Tuesday, June 05, 2007

San Francisco Memories Vol. II


We were young when we lived in San Francisco. At least it seems that way now. The first year Mr. Ten S and I lived there, we lived in The Haight on Cole Street. Right in the thick of it. Hippies, gangsters, punks, and smelly hipsters of all sorts. One of our friends called it "The Human Zoo." Part of the Human Zoo was the drug scene. And I can't say that we were innocent by-standers. In fact, I blame my memory loss on the time I lived there. It was all too available and so much a part of the culture that we were amateurs compared to most.

One Friday night after work, Mr. Ten S, myself and a co-worker friend of mine were hanging out and, well, enjoying life. I can only say that you haven't fully experienced Nature's wonder until you've had some from Humboldt County in Northern California. This stuff was wicked. All natural and really potent. I had a healthy respect for the stuff after a bad incident where I mistook it for the cheap stuff and had a total paranoid freakout. This would be part of the reason why I'm done with it now.

Anyhow, we had been hanging out, talking and partaking all evening. I felt woogie, but fine. It came time for our friend to leave. We said our goodbyes and sent him out the door to walk home as he lived a few blocks from us. About a half an hour went by and someone was ringing our doorbell. We wondered who it could be at such a late hour. We opened the door and found our friend that we'd sent home. He looked a little stressed out, so we invited him back in. This is when he proceeded to tell us that he had tried to walk home, but had gotten lost and had been wandering around the neighborhood for the last half hour. He asked if he could stay for awhile until he could think straight.

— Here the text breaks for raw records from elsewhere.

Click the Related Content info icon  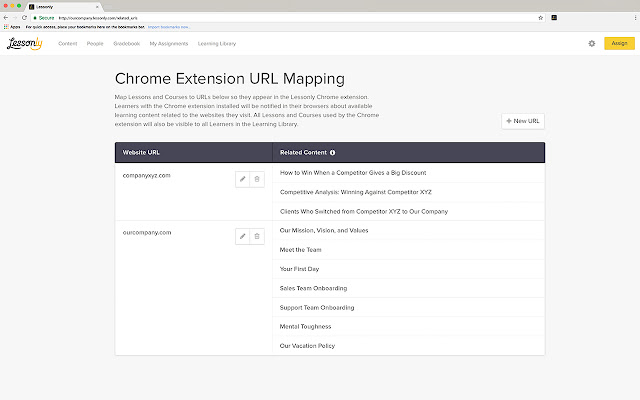[332, 153]
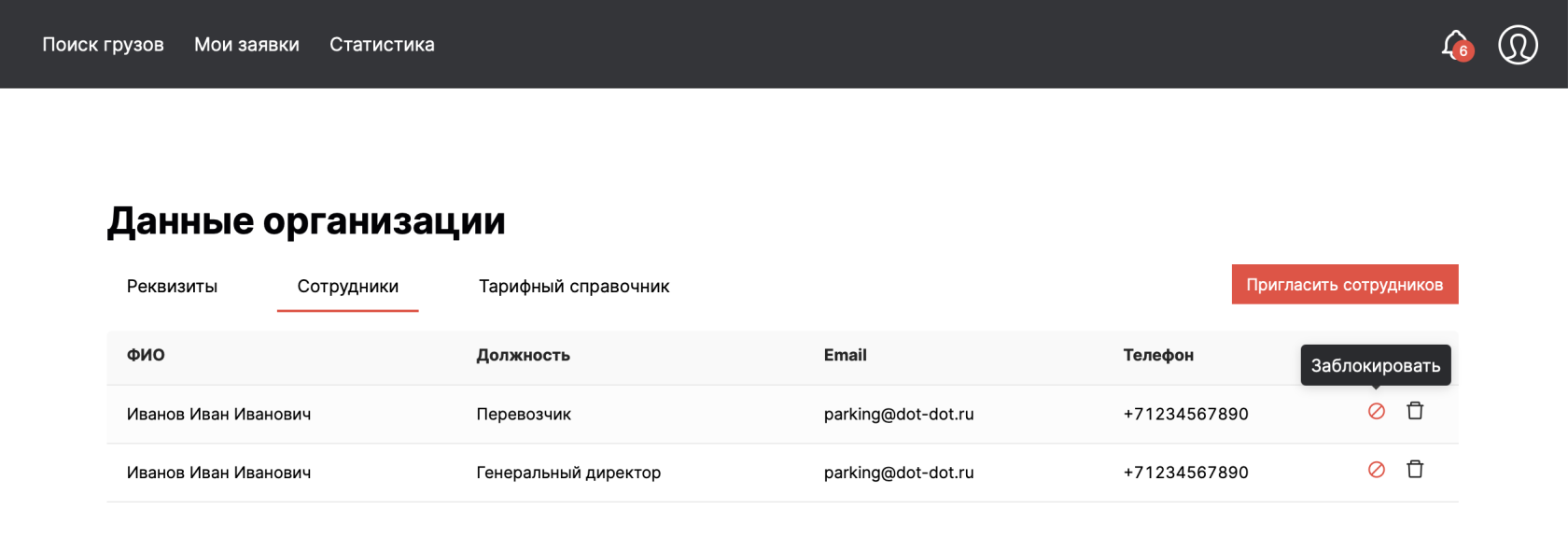Click the Должность column header

523,355
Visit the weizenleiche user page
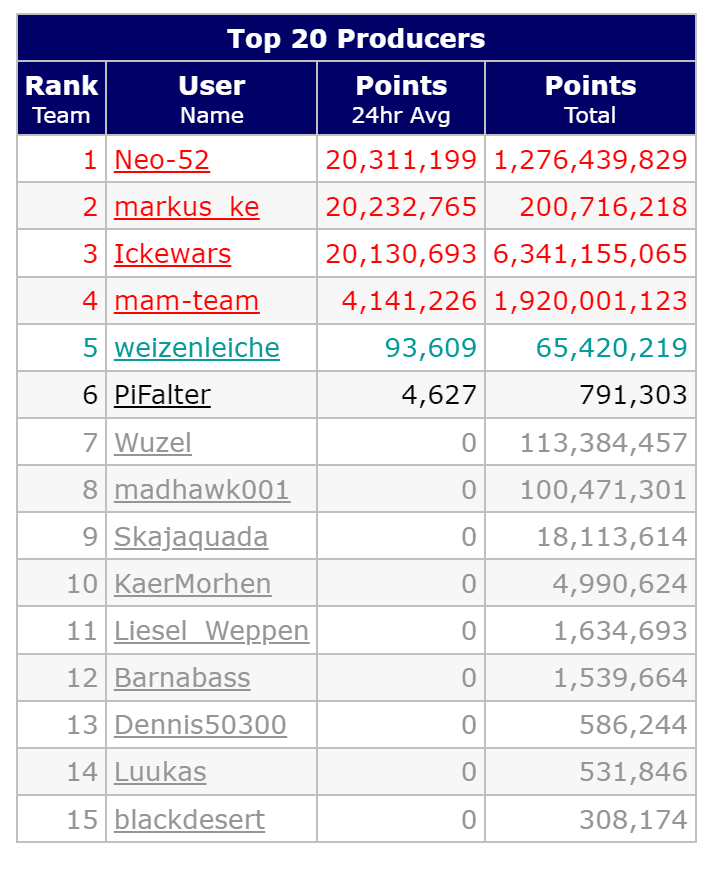The width and height of the screenshot is (707, 870). pyautogui.click(x=197, y=348)
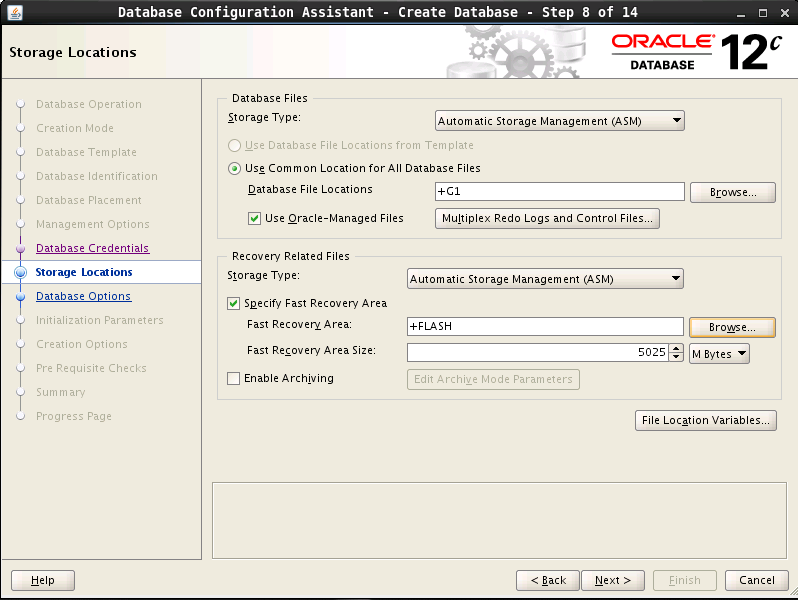This screenshot has width=798, height=600.
Task: Toggle Use Oracle-Managed Files checkbox
Action: coord(254,218)
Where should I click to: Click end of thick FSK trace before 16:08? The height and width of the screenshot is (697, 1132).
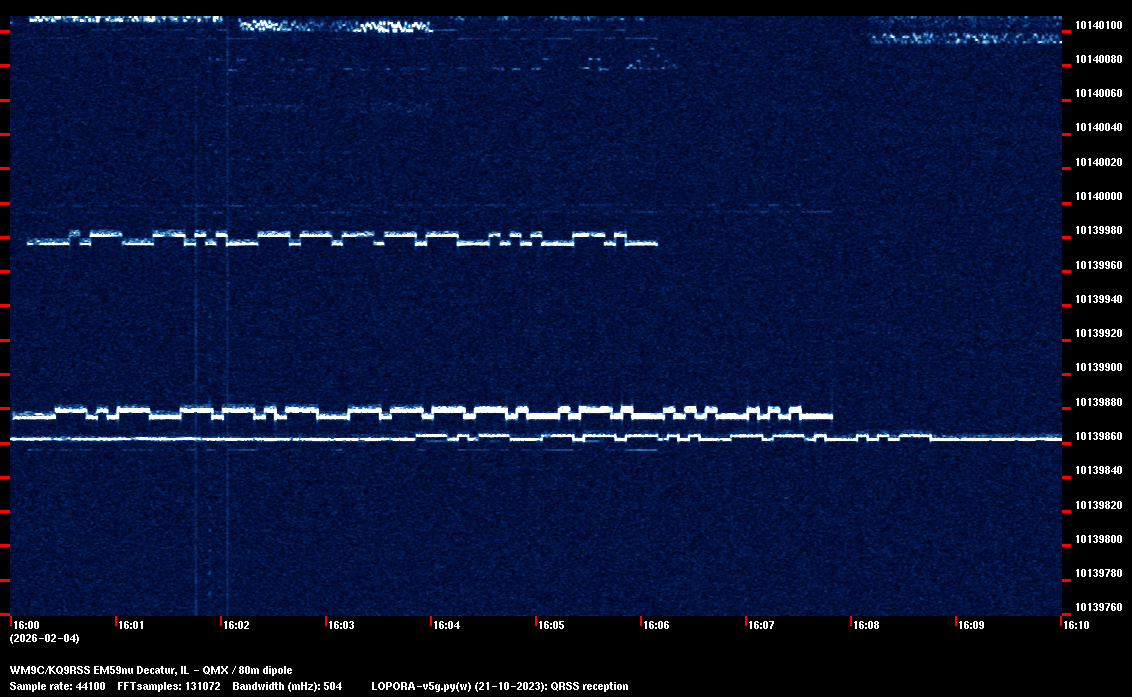[x=830, y=415]
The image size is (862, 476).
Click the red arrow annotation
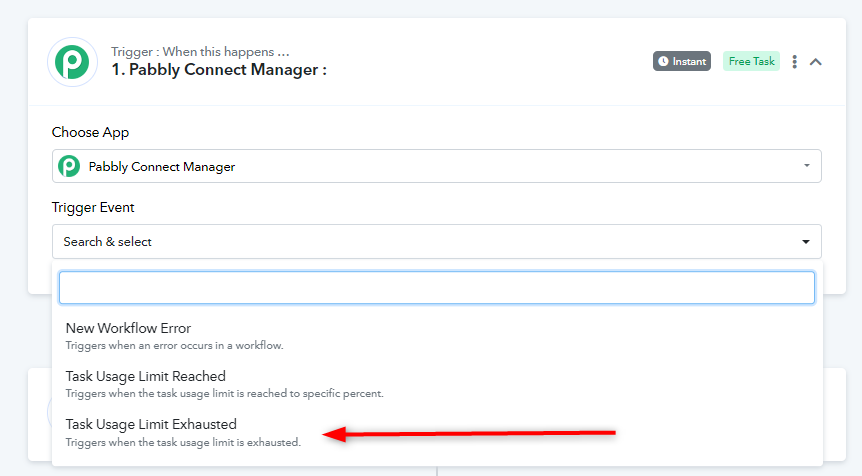[469, 434]
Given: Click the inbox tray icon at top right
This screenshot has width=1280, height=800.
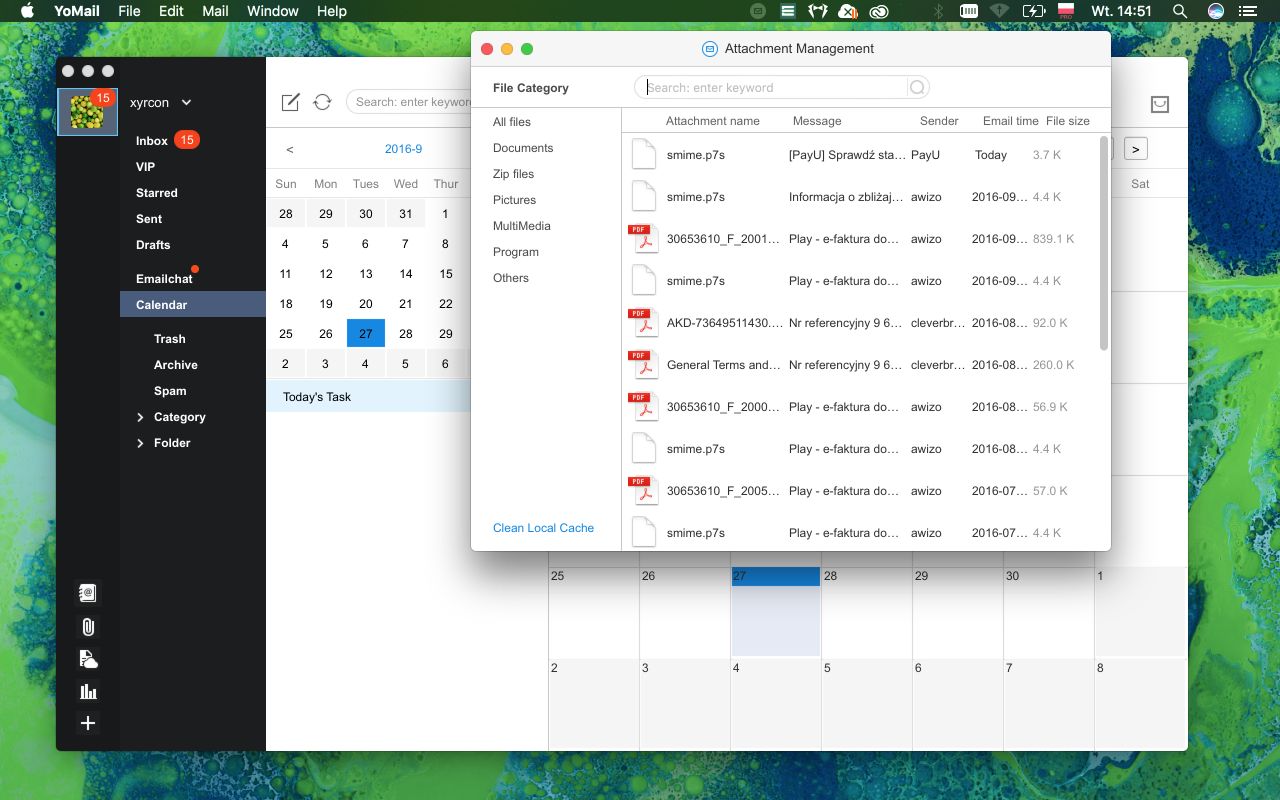Looking at the screenshot, I should 1160,104.
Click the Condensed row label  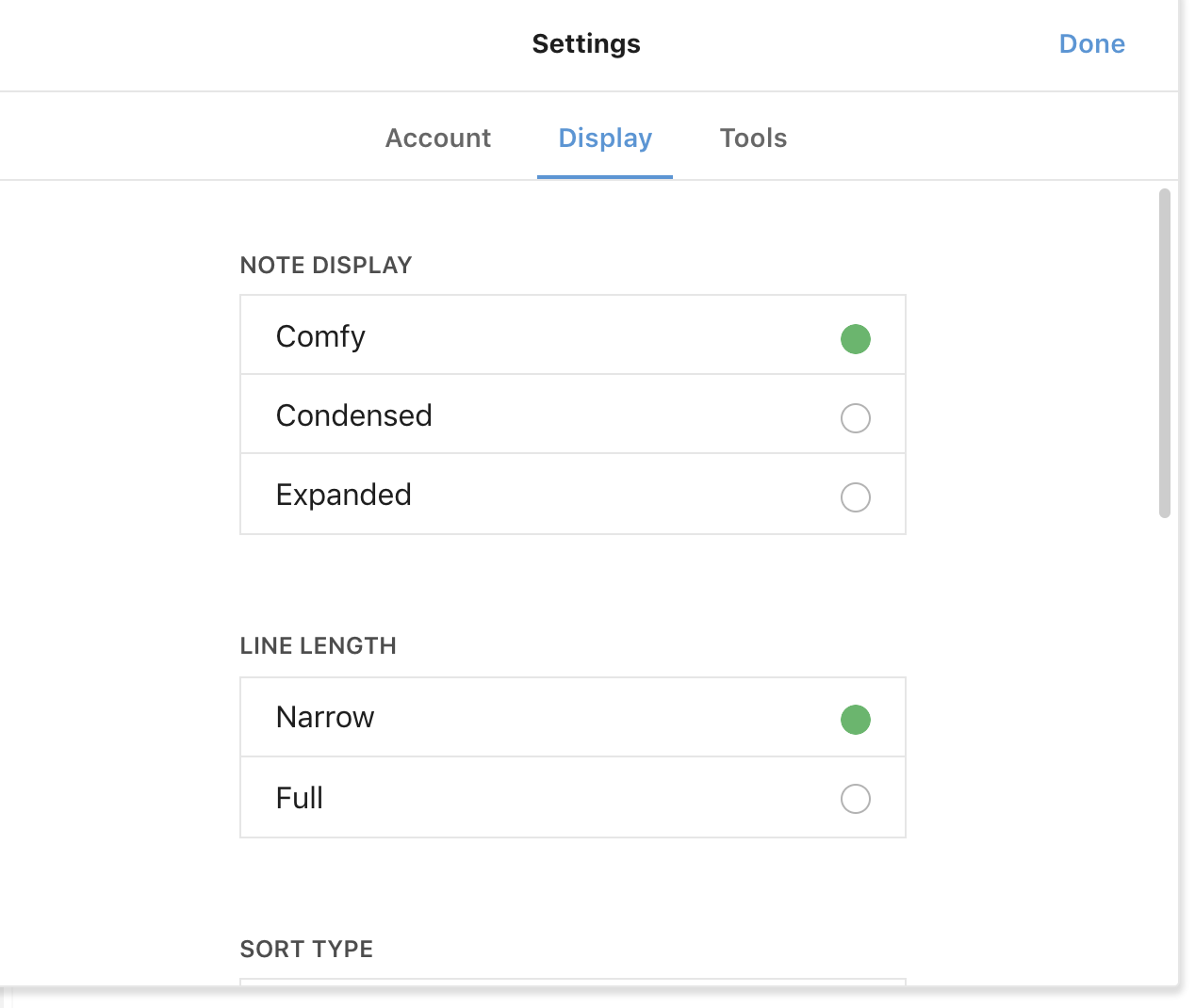(353, 415)
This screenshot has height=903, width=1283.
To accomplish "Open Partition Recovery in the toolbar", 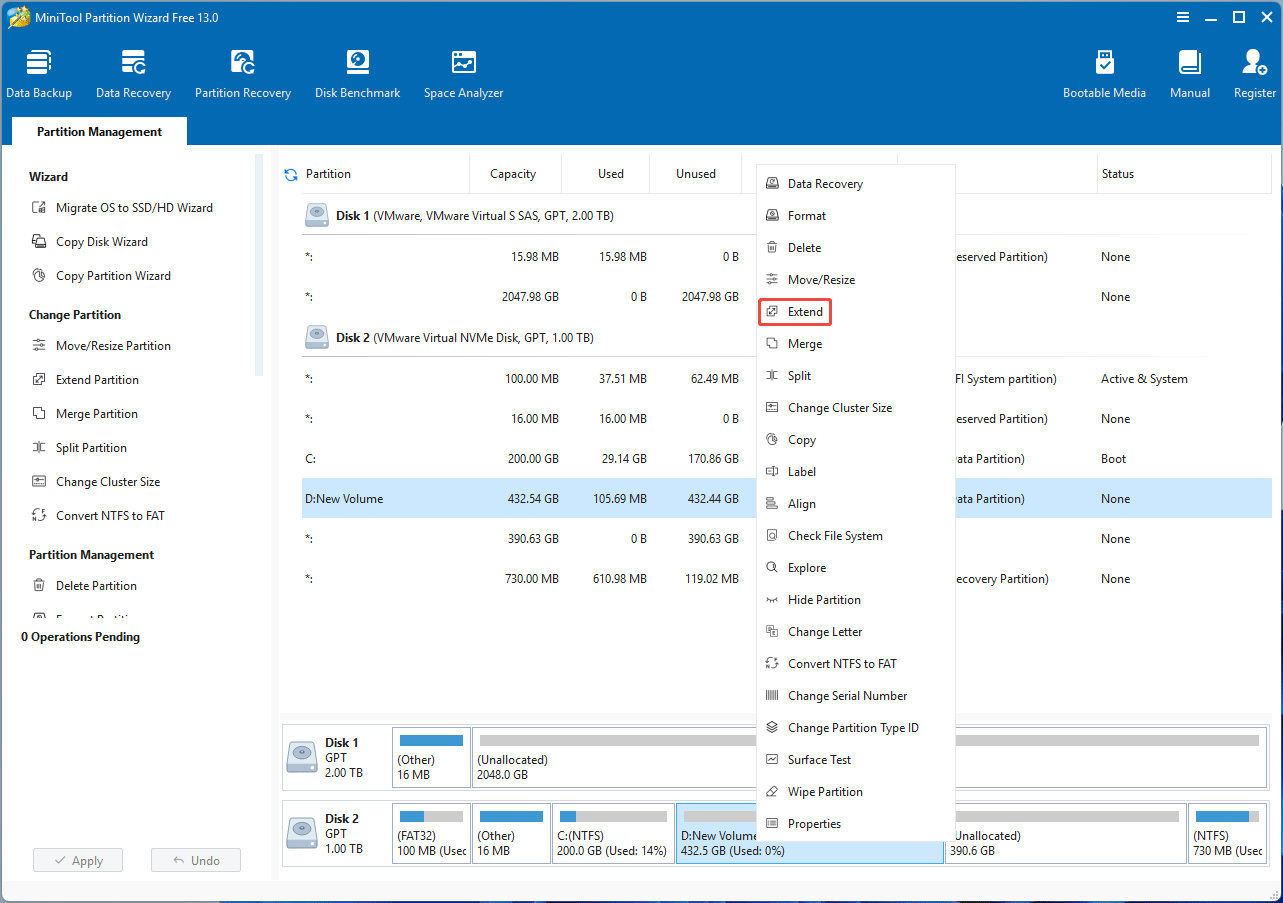I will point(243,74).
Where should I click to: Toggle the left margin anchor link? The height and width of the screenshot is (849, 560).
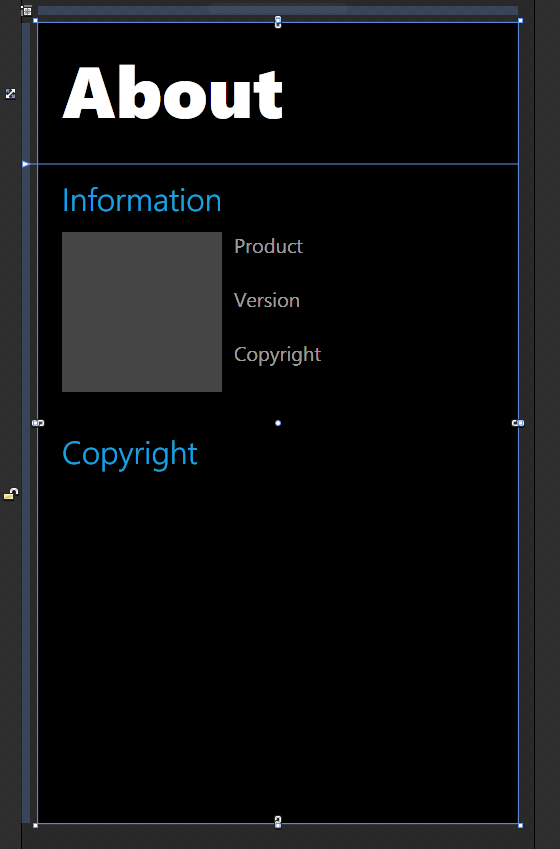pyautogui.click(x=38, y=423)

I'm sorry brain cells. It all seemed like a good idea at the time.

5 comments:

echo said...

We used to feel very sorry for the birds and attempt to feed them ham-bones which we threw onto the roof of the video store behind our townhouse balcony.... well that and we were convinced we could communicate with the crows through *caws* and *ehs*... OH MY GOD! Did I say that out loud?!?

Joe said...

See, this is yet another reason weed is superior to alcohol--I bet your friend had no desire to break any windows or start a fight before he returned to your house. A maggoty drunk would've done both.

lulu said...

Was this the co-worker that I think it was? Because there are a lot of good stories about him (and the rest of us---I think, for example of CP almost falling into your fire place)

Tenacious S said...

Oh, Lu, I've only scratched the surface.

Some Guy said...

I vote for more wacky tales of your days in the Haight!